Georgina Adam sums up the action in Hong Kong which was stronger than expected but still down from previous years. Sotheby’s came through well, managing their sales to a 85% sell through rate, including some stand out sales like the Gutai group:
works from the Japanese avant-garde “Gutai” group, from the collection of its co-founder Yoshihara Jiro, did extremely well. The 22 works all found buyers and made a total of HK$26.7m (US$3.4m).
Other houses looking to get a foothold in Asia had mixed results. But the real winner was Hong Kong which remains the acknowledged center of the art trade in Asia:
Artcurial was also relieved by the result of its inaugural sale in the territory, which while coming in slightly under expectations at HK$63m (US$8.2m), saw a Tintin comic strip by Hergé, “The Blue Lotus” (1936) make HK$9.6m (US$1.25m) in a mixed sale that was headed by a 1961 Mercedes-Benz Roadster. Curiously, six of the top ten lots went to European buyers.

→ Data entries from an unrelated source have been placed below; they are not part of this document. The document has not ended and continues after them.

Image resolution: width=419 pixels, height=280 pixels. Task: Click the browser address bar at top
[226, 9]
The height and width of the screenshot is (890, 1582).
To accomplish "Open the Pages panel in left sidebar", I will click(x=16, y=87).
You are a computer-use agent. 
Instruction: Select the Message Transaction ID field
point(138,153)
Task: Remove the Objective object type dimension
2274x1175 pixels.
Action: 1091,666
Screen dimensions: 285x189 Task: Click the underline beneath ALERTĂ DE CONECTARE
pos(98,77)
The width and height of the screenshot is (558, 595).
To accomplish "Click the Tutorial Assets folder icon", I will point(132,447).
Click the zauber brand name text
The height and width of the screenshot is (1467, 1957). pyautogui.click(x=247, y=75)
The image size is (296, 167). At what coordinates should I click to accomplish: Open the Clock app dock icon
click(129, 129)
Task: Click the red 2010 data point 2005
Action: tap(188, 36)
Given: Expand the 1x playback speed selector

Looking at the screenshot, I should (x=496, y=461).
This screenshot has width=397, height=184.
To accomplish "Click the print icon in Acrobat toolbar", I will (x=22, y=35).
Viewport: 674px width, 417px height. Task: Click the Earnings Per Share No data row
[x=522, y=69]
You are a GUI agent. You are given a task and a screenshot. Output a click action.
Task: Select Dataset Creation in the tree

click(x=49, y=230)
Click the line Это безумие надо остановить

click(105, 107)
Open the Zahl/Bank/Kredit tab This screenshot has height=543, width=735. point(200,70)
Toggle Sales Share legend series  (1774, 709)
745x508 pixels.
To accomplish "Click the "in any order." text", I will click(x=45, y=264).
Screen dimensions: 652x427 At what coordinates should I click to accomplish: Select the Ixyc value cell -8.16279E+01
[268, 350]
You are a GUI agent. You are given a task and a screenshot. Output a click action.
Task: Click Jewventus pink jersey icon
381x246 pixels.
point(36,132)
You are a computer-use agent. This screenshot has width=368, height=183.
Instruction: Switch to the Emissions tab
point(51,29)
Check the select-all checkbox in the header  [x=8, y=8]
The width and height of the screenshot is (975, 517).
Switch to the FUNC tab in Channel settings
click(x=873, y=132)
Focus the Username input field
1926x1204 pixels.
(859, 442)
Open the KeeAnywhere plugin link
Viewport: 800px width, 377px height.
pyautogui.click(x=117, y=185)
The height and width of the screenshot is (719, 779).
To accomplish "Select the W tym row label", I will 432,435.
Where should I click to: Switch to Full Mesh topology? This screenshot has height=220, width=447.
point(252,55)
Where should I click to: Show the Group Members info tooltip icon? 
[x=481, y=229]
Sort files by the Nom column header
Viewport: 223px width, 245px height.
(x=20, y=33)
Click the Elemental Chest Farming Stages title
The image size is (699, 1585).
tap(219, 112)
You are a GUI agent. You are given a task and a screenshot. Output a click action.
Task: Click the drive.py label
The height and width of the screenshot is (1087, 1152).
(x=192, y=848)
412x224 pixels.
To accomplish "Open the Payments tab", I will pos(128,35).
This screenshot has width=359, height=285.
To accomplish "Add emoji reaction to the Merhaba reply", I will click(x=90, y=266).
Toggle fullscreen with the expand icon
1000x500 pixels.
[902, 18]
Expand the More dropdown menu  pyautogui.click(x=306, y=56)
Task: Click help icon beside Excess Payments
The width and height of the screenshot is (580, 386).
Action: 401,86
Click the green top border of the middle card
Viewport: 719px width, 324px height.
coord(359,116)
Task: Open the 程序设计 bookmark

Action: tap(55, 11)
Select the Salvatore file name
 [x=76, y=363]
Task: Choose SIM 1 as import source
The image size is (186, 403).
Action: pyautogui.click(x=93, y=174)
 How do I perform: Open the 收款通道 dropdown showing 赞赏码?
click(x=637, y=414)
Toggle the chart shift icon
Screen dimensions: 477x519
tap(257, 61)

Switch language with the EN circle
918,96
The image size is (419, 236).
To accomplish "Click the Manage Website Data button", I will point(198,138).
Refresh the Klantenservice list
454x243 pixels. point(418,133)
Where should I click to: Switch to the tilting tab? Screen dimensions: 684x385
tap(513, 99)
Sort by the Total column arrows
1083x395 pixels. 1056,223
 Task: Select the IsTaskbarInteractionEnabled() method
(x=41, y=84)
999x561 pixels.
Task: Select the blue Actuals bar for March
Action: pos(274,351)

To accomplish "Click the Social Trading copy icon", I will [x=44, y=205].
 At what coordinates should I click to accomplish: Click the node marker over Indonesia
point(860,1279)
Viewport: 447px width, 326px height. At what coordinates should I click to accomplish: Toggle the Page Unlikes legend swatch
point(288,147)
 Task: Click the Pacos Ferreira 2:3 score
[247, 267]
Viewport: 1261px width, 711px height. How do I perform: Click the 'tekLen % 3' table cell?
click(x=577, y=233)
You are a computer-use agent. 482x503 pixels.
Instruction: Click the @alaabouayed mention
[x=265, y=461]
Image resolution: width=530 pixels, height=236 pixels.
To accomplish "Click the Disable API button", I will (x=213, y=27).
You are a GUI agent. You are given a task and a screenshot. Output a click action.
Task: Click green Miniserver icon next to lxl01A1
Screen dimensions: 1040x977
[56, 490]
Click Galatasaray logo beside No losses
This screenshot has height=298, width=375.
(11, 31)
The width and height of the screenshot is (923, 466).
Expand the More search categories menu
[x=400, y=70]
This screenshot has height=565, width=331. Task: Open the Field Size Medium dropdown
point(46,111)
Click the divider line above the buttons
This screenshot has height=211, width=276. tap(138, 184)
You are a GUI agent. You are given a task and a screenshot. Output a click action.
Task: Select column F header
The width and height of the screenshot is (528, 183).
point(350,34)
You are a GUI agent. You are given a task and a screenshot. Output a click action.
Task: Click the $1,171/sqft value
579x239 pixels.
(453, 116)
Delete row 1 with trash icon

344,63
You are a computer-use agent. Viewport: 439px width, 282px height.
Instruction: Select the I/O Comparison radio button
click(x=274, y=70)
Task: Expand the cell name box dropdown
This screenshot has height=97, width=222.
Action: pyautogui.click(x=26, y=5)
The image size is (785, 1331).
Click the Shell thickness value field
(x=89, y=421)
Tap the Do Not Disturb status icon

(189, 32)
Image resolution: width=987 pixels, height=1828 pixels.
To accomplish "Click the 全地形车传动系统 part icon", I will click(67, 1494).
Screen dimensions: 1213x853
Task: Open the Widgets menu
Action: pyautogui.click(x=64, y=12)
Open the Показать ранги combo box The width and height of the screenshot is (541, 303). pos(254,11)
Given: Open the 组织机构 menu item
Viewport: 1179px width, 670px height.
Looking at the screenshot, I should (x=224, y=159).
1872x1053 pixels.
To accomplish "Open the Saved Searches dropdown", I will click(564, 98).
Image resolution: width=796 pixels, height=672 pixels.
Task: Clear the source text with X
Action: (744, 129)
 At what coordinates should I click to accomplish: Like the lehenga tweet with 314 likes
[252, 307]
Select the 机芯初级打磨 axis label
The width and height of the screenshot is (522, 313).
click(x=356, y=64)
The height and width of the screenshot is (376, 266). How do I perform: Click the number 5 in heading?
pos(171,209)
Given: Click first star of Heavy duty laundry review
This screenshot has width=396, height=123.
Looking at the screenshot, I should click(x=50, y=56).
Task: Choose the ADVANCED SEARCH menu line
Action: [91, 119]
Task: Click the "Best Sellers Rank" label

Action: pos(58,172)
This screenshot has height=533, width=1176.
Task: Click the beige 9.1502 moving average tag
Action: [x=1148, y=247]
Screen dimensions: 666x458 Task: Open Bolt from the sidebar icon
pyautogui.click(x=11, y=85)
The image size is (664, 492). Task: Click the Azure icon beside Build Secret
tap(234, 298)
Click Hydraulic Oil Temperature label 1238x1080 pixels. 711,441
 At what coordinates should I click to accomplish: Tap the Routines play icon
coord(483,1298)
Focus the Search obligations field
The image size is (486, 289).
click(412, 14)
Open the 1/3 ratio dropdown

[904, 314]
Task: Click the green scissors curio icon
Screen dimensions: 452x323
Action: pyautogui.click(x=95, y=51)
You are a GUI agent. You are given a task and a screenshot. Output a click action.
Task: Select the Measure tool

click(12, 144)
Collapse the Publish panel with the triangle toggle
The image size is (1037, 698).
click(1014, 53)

But Bonhams had a really rocky ride with its inaugural modern and contemporary art sale in Hong Kong. Of the 88 lots offered, only 36 found buyers, giving a punishing buy-in rate of 48 per cent, and a sale total of about HK$20m (US$2.5m), a far cry from the pre-sale estimate of HK$40m-HK$60m. The top lot, Cai Guo-Qiang’s “Escalator: Explosion Project for Centre Pompidou” (2003), estimated at US$1.2m-US$1.9m, crashed out, although an alluring Romualdo Locatelli nude did make HK$7.2m. “It was a tough first sale,” admitted Magnus Renfrew of Bonhams, “particularly for the mid-range material.”